Regimen A will evaluate the safety and efficacy of a single study drug, zilucoplan, in participants with ALS.
The HEALEY ALS Platform Trial is a perpetual multi-center, multi-regimen clinical trial evaluating the safety and efficacy of investigational products for the treatment of ALS. This trial is designed as a perpetual platform trial. This means that there is a single Master Protocol dictating the conduct of the trial. The HEALEY ALS Platform Trial Master Protocol is registered as NCT04297683.
Once a participant enrolls into the Master Protocol and meets all eligibility criteria, the participant will be eligible to be randomized into any currently enrolling regimen.
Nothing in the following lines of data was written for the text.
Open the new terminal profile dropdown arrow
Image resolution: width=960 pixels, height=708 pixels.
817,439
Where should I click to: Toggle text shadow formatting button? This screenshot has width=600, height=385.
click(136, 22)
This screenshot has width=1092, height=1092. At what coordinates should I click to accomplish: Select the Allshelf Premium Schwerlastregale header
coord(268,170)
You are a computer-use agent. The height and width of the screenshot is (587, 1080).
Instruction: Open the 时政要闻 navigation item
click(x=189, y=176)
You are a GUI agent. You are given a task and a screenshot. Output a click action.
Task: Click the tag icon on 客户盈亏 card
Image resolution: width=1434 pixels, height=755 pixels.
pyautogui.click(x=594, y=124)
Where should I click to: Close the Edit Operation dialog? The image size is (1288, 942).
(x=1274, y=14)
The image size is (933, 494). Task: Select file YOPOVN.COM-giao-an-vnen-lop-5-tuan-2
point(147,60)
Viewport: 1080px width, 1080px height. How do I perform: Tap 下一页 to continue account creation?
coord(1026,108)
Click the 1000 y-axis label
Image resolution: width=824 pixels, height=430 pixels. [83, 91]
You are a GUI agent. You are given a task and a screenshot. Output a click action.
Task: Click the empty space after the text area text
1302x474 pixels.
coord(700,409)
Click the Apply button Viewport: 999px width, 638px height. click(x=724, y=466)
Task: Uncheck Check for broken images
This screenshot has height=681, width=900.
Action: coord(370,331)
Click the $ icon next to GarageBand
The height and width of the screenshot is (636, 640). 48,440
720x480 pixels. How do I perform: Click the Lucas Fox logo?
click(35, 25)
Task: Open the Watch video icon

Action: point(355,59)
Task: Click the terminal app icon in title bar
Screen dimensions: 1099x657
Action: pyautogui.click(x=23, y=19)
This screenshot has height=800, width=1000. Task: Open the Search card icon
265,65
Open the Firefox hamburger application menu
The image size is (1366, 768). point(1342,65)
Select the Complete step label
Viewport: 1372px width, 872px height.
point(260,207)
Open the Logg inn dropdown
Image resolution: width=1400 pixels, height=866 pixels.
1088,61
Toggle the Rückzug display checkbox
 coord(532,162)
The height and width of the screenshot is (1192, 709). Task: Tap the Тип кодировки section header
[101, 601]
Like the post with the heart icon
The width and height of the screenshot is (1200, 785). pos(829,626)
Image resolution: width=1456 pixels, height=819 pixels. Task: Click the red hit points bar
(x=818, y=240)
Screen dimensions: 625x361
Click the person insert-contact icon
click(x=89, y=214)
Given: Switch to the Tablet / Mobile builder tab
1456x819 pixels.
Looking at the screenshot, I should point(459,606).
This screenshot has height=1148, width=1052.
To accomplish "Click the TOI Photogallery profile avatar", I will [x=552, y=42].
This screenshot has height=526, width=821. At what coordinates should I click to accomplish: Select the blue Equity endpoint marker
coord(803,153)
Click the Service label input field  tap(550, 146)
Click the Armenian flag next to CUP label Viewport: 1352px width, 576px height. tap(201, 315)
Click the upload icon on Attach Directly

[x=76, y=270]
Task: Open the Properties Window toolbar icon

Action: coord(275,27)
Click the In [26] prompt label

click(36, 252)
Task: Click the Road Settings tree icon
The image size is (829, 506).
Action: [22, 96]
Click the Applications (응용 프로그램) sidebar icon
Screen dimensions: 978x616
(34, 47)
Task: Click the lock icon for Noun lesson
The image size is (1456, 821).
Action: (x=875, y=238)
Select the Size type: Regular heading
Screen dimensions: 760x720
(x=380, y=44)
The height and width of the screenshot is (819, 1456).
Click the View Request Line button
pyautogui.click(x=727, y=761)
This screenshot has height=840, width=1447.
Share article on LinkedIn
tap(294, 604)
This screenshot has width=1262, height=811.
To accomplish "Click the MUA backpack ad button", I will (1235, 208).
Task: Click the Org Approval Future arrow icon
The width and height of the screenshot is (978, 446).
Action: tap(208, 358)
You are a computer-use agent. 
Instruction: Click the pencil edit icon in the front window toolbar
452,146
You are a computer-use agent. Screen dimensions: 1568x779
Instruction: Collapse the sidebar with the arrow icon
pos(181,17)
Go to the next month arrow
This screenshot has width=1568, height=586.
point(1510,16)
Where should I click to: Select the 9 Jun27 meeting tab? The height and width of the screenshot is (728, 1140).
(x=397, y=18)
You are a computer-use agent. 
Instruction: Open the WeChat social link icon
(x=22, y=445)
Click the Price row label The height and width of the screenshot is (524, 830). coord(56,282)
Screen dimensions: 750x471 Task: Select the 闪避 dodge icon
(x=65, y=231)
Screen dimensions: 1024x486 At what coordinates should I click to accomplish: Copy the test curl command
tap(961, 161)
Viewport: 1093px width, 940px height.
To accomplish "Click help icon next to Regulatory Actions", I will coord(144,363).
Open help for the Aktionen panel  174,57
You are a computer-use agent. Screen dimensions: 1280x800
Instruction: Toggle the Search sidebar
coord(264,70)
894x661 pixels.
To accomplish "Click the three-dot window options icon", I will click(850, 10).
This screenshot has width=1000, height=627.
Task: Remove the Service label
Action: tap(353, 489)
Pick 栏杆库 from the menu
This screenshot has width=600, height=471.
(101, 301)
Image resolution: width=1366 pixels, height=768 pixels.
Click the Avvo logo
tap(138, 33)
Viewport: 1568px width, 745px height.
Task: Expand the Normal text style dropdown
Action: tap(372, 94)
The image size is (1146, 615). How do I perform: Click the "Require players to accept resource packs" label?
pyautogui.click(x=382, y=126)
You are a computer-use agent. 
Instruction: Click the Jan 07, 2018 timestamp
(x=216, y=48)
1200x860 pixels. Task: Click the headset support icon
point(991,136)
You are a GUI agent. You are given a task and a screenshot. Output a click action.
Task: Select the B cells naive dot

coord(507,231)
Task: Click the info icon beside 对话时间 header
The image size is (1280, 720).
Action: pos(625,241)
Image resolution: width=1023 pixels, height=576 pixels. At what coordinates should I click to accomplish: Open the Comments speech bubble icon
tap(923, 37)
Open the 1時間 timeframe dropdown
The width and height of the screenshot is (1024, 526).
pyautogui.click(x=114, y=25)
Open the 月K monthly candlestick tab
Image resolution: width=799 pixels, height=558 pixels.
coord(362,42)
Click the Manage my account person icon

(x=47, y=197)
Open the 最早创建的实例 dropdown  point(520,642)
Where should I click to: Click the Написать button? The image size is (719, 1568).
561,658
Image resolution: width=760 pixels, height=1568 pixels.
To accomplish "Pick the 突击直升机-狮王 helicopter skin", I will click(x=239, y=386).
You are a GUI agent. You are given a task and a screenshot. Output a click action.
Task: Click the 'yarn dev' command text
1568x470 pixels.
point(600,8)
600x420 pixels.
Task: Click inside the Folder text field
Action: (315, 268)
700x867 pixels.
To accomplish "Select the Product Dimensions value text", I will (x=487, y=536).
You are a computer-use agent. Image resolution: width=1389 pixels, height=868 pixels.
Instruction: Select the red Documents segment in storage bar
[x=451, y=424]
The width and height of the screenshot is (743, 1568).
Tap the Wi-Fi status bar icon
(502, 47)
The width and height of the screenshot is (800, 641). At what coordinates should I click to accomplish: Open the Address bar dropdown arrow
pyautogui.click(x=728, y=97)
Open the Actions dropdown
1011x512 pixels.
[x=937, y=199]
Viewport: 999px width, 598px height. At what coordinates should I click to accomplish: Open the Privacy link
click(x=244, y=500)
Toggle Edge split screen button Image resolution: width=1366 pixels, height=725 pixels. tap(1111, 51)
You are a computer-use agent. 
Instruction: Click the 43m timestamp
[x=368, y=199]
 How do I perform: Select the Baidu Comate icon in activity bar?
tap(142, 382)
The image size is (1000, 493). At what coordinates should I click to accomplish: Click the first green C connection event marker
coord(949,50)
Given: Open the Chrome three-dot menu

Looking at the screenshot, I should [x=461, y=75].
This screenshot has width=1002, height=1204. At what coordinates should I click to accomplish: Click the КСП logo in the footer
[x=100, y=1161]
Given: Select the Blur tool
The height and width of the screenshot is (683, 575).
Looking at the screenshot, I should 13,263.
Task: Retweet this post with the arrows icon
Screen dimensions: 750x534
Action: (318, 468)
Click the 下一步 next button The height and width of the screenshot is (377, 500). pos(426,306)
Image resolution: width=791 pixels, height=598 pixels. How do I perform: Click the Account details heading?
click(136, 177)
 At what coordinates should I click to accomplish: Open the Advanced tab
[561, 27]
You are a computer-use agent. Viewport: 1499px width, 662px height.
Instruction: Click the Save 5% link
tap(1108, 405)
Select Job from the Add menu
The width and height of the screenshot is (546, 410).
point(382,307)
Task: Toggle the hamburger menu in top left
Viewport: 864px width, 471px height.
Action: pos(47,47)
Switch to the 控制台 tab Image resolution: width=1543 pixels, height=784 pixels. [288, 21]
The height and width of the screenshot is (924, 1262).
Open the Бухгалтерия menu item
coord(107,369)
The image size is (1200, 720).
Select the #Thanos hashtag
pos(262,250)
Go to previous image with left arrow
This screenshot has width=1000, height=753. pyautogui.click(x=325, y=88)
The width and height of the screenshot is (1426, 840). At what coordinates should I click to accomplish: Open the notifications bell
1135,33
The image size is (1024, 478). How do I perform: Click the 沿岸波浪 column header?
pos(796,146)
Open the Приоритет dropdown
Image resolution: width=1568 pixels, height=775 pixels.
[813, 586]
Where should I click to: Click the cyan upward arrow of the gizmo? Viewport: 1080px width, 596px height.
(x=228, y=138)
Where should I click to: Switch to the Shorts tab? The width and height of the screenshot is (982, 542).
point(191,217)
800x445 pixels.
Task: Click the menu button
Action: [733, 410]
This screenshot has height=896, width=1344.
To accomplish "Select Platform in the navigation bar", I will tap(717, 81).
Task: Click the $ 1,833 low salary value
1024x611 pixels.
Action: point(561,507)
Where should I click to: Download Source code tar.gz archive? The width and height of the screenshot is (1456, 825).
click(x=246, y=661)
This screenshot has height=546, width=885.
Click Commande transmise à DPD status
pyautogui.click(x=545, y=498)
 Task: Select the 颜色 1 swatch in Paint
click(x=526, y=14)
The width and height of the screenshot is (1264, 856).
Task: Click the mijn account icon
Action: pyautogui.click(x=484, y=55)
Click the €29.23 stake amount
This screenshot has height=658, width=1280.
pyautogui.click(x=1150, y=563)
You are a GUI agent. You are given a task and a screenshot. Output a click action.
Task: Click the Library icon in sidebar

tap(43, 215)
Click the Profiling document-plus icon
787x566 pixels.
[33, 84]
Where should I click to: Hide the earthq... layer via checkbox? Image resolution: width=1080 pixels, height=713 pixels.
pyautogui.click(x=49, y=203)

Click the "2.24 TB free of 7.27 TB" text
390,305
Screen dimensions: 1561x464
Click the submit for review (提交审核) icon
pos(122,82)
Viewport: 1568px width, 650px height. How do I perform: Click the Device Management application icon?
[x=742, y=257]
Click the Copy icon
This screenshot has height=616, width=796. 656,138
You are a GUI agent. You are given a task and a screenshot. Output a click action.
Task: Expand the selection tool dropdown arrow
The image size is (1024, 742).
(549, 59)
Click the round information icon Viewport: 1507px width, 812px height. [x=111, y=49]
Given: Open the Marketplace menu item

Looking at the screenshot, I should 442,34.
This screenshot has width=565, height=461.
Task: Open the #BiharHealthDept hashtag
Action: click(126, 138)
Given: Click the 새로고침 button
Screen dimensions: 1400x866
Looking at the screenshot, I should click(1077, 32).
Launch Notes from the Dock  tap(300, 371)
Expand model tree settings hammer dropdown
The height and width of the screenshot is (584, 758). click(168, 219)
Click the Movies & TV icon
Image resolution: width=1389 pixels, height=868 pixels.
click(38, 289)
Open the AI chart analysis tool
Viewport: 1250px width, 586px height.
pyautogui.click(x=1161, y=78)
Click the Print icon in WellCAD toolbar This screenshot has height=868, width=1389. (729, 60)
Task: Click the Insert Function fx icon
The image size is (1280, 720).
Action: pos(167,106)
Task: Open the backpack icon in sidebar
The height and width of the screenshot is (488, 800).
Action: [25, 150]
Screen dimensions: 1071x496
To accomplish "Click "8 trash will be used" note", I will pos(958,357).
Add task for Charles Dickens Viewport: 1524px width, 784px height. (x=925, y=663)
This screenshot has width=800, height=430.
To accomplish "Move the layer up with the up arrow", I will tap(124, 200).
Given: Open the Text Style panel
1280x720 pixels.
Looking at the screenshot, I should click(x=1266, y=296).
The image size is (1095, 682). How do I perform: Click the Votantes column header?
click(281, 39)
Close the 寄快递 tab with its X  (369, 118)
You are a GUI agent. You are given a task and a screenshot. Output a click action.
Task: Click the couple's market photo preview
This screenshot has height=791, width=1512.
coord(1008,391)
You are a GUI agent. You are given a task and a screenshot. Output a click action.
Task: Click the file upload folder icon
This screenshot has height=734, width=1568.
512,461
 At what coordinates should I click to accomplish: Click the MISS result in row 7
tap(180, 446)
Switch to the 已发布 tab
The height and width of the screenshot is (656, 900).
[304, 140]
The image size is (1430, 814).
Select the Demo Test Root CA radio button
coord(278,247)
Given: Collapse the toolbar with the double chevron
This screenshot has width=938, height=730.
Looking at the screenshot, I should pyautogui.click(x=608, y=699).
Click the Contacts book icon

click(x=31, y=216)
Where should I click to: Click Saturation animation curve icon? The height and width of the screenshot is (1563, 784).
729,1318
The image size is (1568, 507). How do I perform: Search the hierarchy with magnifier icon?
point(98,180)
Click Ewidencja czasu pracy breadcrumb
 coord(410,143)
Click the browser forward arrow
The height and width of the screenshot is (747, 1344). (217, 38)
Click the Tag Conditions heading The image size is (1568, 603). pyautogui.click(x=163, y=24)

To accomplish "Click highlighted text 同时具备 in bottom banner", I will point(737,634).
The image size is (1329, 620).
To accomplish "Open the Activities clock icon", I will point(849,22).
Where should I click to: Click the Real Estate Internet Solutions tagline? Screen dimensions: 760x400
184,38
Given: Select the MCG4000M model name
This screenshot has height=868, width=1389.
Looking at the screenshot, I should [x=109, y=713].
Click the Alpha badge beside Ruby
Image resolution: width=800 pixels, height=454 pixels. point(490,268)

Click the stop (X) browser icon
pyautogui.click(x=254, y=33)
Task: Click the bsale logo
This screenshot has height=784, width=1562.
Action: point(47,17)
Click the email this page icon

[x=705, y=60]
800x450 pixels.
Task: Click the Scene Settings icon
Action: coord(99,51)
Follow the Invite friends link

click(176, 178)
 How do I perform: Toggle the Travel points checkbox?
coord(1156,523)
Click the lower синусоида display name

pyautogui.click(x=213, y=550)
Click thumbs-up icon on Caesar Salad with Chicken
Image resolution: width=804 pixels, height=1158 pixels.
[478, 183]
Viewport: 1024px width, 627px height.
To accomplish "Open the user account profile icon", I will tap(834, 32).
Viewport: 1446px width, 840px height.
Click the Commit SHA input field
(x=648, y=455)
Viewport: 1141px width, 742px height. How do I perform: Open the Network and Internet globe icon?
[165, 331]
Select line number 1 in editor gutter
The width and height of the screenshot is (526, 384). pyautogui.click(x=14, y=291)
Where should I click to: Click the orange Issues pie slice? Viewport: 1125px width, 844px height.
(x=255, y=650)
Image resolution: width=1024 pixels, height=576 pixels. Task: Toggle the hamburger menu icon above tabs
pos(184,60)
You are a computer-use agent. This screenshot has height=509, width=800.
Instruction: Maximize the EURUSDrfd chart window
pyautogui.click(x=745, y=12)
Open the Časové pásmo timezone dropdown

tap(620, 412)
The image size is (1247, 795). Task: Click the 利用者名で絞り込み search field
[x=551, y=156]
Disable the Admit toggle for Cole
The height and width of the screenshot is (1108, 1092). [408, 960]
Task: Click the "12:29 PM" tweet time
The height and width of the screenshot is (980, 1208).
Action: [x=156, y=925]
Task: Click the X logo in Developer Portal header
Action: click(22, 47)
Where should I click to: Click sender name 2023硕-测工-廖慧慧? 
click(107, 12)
All participants will have an equal chance of being randomized to any currently enrolling regimen.
If a participant is randomized to Regimen A - Zilucoplan, the participant will complete a screening visit to assess additional Regimen A eligibility criteria. Once Regimen A eligibility criteria are confirmed, participants will complete a baseline assessment and be randomized in a 3:1 ratio to either active zilucoplan or matching placebo.
Regimen A will enroll by invitation, as participants may not choose to enroll in Regimen A. Participants must first enroll into the Master Protocol and be eligible to participate in the Master Protocol before being able to be randomly assigned to Regimen A.
For a list of enrolling sites, please see the HEALEY ALS Platform Trial Master Protocol under NCT04297683.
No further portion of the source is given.